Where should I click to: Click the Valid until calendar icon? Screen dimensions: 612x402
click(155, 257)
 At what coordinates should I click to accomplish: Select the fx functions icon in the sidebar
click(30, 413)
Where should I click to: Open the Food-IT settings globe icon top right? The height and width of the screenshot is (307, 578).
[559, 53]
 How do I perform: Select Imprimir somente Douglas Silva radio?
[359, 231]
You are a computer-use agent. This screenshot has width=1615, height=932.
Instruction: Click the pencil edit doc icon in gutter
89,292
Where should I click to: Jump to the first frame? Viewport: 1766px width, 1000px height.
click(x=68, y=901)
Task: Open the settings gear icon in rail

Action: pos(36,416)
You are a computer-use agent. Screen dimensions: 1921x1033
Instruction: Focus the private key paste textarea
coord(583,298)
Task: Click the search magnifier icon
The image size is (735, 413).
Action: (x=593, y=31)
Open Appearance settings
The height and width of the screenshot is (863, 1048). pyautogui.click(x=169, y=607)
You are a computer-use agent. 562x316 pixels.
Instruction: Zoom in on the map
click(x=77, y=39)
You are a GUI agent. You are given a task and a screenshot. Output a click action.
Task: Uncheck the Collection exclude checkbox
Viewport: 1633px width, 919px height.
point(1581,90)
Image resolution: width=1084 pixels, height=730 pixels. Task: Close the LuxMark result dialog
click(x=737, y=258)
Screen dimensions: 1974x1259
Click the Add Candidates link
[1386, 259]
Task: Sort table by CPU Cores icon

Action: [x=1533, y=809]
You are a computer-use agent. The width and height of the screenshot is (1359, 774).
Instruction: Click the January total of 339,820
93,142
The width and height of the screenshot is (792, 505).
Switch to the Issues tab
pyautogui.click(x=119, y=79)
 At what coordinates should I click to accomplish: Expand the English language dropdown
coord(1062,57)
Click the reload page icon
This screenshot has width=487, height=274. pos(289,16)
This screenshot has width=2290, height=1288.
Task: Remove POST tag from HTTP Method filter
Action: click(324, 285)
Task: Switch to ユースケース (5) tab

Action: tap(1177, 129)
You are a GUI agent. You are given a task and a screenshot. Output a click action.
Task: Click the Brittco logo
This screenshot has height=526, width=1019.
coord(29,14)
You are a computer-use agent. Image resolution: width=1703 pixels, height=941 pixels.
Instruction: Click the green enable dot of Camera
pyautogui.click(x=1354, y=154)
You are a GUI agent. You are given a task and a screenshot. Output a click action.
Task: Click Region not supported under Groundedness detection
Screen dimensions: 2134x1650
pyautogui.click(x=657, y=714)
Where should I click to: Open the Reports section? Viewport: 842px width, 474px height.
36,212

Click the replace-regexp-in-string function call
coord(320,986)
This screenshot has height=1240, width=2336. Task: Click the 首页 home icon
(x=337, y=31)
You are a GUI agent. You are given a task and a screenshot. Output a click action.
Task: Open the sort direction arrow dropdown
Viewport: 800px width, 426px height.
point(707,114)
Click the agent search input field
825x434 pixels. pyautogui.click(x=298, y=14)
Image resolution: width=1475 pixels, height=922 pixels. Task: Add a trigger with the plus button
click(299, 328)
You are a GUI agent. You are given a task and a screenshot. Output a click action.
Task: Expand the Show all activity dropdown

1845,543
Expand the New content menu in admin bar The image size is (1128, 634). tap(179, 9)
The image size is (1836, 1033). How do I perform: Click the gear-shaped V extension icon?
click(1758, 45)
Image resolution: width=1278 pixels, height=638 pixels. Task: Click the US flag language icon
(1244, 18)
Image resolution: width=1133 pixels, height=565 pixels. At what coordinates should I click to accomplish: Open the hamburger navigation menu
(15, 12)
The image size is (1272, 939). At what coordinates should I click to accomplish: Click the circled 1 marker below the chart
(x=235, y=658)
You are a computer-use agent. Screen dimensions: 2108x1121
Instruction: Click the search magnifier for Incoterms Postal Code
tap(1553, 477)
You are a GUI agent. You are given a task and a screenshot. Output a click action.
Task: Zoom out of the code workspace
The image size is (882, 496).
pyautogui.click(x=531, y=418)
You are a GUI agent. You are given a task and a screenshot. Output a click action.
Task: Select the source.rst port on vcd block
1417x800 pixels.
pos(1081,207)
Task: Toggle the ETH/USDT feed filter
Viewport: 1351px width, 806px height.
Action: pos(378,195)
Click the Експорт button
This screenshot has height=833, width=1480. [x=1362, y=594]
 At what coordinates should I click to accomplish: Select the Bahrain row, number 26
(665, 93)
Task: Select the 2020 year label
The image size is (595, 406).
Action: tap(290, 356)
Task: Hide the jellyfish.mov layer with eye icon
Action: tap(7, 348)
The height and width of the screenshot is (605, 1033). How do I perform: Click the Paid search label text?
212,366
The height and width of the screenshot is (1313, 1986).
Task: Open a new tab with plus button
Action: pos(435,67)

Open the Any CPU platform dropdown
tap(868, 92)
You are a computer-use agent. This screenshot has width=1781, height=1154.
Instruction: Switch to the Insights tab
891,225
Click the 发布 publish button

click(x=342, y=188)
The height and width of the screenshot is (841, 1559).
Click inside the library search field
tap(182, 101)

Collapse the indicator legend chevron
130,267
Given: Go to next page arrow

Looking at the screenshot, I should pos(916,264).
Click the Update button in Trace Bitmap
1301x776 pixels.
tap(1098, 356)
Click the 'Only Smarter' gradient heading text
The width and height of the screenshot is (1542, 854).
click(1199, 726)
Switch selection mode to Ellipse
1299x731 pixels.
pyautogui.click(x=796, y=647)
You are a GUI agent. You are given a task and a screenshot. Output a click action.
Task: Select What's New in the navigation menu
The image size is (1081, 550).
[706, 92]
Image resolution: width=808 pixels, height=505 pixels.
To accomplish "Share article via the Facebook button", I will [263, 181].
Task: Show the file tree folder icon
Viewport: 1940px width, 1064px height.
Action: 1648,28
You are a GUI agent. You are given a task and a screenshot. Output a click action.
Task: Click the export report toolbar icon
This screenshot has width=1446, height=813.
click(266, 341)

.....

▶ _Task item_: Repeat the whole listing, keeping every word exactly as it is.

▶ _Task answer_:
Where should I click to: Click the Valid until calendar icon? Screen dimensions: 612x402
click(155, 257)
 At what coordinates should I click to accomplish: Select the fx functions icon in the sidebar
click(30, 413)
Where should I click to: Open the Food-IT settings globe icon top right? The height and width of the screenshot is (307, 578).
[559, 53]
 How do I perform: Select Imprimir somente Douglas Silva radio?
[359, 231]
You are a computer-use agent. This screenshot has width=1615, height=932.
Instruction: Click the pencil edit doc icon in gutter
89,292
Where should I click to: Jump to the first frame? Viewport: 1766px width, 1000px height.
click(x=68, y=901)
Task: Open the settings gear icon in rail

Action: pos(36,416)
You are a computer-use agent. Screen dimensions: 1921x1033
Instruction: Focus the private key paste textarea
coord(583,298)
Task: Click the search magnifier icon
The image size is (735, 413).
Action: (x=593, y=31)
Open Appearance settings
The height and width of the screenshot is (863, 1048). pyautogui.click(x=169, y=607)
You are a computer-use agent. 562x316 pixels.
Instruction: Zoom in on the map
click(x=77, y=39)
You are a GUI agent. You are given a task and a screenshot. Output a click action.
Task: Uncheck the Collection exclude checkbox
Viewport: 1633px width, 919px height.
point(1581,90)
Image resolution: width=1084 pixels, height=730 pixels. Task: Close the LuxMark result dialog
click(x=737, y=258)
Screen dimensions: 1974x1259
Click the Add Candidates link
[1386, 259]
Task: Sort table by CPU Cores icon

Action: [x=1533, y=809]
You are a computer-use agent. The width and height of the screenshot is (1359, 774).
Instruction: Click the January total of 339,820
93,142
The width and height of the screenshot is (792, 505).
Switch to the Issues tab
pyautogui.click(x=119, y=79)
 At what coordinates should I click to accomplish: Expand the English language dropdown
coord(1062,57)
Click the reload page icon
This screenshot has width=487, height=274. pos(289,16)
This screenshot has width=2290, height=1288.
Task: Remove POST tag from HTTP Method filter
Action: click(324, 285)
Task: Switch to ユースケース (5) tab

Action: tap(1177, 129)
You are a GUI agent. You are given a task and a screenshot. Output a click action.
Task: Click the Brittco logo
This screenshot has height=526, width=1019.
coord(29,14)
You are a computer-use agent. Image resolution: width=1703 pixels, height=941 pixels.
Instruction: Click the green enable dot of Camera
pyautogui.click(x=1354, y=154)
You are a GUI agent. You are given a task and a screenshot. Output a click action.
Task: Click Region not supported under Groundedness detection
Screen dimensions: 2134x1650
pyautogui.click(x=657, y=714)
Where should I click to: Open the Reports section? Viewport: 842px width, 474px height.
36,212

Click the replace-regexp-in-string function call
coord(320,986)
This screenshot has height=1240, width=2336. Task: Click the 首页 home icon
(x=337, y=31)
You are a GUI agent. You are given a task and a screenshot. Output a click action.
Task: Open the sort direction arrow dropdown
Viewport: 800px width, 426px height.
point(707,114)
Click the agent search input field
825x434 pixels. pyautogui.click(x=298, y=14)
Image resolution: width=1475 pixels, height=922 pixels. Task: Add a trigger with the plus button
click(299, 328)
You are a GUI agent. You are given a task and a screenshot. Output a click action.
Task: Expand the Show all activity dropdown

1845,543
Expand the New content menu in admin bar The image size is (1128, 634). tap(179, 9)
The image size is (1836, 1033). How do I perform: Click the gear-shaped V extension icon?
click(1758, 45)
Image resolution: width=1278 pixels, height=638 pixels. Task: Click the US flag language icon
(1244, 18)
Image resolution: width=1133 pixels, height=565 pixels. At what coordinates should I click to accomplish: Open the hamburger navigation menu
(15, 12)
The image size is (1272, 939). At what coordinates should I click to accomplish: Click the circled 1 marker below the chart
(x=235, y=658)
You are a computer-use agent. Screen dimensions: 2108x1121
Instruction: Click the search magnifier for Incoterms Postal Code
tap(1553, 477)
You are a GUI agent. You are given a task and a screenshot. Output a click action.
Task: Zoom out of the code workspace
The image size is (882, 496).
pyautogui.click(x=531, y=418)
You are a GUI agent. You are given a task and a screenshot. Output a click action.
Task: Select the source.rst port on vcd block
1417x800 pixels.
pos(1081,207)
Task: Toggle the ETH/USDT feed filter
Viewport: 1351px width, 806px height.
Action: pos(378,195)
Click the Експорт button
This screenshot has height=833, width=1480. [x=1362, y=594]
 At what coordinates should I click to accomplish: Select the Bahrain row, number 26
(665, 93)
Task: Select the 2020 year label
The image size is (595, 406).
Action: tap(290, 356)
Task: Hide the jellyfish.mov layer with eye icon
Action: tap(7, 348)
The height and width of the screenshot is (605, 1033). How do I perform: Click the Paid search label text?
212,366
The height and width of the screenshot is (1313, 1986).
Task: Open a new tab with plus button
Action: pos(435,67)

Open the Any CPU platform dropdown
tap(868, 92)
You are a computer-use agent. This screenshot has width=1781, height=1154.
Instruction: Switch to the Insights tab
891,225
Click the 发布 publish button

click(x=342, y=188)
The height and width of the screenshot is (841, 1559).
Click inside the library search field
tap(182, 101)

Collapse the indicator legend chevron
130,267
Given: Go to next page arrow

Looking at the screenshot, I should pos(916,264).
Click the Update button in Trace Bitmap
1301x776 pixels.
tap(1098, 356)
Click the 'Only Smarter' gradient heading text
The width and height of the screenshot is (1542, 854).
click(1199, 726)
Switch selection mode to Ellipse
1299x731 pixels.
pyautogui.click(x=796, y=647)
You are a GUI agent. You are given a task and a screenshot. Output a click action.
Task: Select What's New in the navigation menu
The image size is (1081, 550).
[706, 92]
Image resolution: width=808 pixels, height=505 pixels.
To accomplish "Share article via the Facebook button", I will [263, 181].
Task: Show the file tree folder icon
Viewport: 1940px width, 1064px height.
Action: 1648,28
You are a GUI agent. You are given a task and a screenshot. Output a click action.
Task: Click the export report toolbar icon
This screenshot has width=1446, height=813.
click(266, 341)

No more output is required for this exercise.